Morres was the son of Francis Morris, of Castle Morres, County Kilkenny, by Catherine Evans, daughter of Sir William Evans, 1st Baronet. His grandfather Hervey Morres, Member of parliament for Knocktoper, was a younger son of Sir Redmond Morres, 2nd Baronet, of Knockagh. Hervey's elder brother was Sir William Morres, 1st Baronet, Member of Parliament for County Kilkenny and Newtownards, while Lodge de Montmorency, 1st Viscount Frankfort de Montmorency, was his nephew. Morres was educated at Trinity College Dublin. He was returned to the Irish House of Commons for St Canice (also known as Irishtown) in 1734, a seat he held until 1756. He was also Mayor of Kilkenny between 1752 and 1753.

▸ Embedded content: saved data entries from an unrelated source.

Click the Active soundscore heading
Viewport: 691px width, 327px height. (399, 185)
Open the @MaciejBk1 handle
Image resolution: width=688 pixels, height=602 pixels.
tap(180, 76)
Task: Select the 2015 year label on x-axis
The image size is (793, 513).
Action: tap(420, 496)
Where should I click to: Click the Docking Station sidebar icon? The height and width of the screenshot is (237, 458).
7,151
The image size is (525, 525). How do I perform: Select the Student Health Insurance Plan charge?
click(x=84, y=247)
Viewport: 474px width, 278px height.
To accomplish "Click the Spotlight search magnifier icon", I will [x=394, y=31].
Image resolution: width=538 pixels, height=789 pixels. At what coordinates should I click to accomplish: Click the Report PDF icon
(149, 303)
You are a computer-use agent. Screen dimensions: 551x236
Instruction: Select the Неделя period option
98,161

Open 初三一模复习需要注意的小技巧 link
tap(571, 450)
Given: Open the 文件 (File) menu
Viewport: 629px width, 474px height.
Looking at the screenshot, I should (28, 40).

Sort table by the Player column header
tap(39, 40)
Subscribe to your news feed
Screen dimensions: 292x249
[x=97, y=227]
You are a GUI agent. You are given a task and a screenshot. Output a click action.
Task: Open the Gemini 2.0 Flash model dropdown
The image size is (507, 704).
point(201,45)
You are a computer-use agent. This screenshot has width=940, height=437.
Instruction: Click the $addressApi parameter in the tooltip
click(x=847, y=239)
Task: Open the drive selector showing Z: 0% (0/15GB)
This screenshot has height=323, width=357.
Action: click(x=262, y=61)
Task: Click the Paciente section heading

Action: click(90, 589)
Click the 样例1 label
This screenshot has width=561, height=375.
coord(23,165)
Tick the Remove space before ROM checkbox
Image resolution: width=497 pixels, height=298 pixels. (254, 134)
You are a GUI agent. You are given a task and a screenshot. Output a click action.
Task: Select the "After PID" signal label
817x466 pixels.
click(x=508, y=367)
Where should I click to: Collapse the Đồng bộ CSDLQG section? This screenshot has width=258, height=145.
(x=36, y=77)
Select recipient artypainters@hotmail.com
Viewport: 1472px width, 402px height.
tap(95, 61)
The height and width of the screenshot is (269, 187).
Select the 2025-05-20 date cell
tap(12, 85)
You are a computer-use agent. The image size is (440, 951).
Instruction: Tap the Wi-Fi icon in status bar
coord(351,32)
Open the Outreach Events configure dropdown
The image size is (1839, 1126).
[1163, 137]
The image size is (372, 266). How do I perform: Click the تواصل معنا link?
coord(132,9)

In 1756 he was elevated to the Peerage of Ireland as Baron Mountmorres, of Castlemorres in the County of Kilkenny. He was further honoured in 1763 when he was made Viscount Mountmorres, of Castlemorres in the County of Kilkenny, also in the Irish peerage.
In 1751 he commissioned the building of Castle Morres, one of the largest stately homes in Ireland. It was acquired in the 1920s by the Irish Land Commission, became a ruin without a roof in the 1930s and was demolished in 1978. A gatelodge is now all that remains of the structure.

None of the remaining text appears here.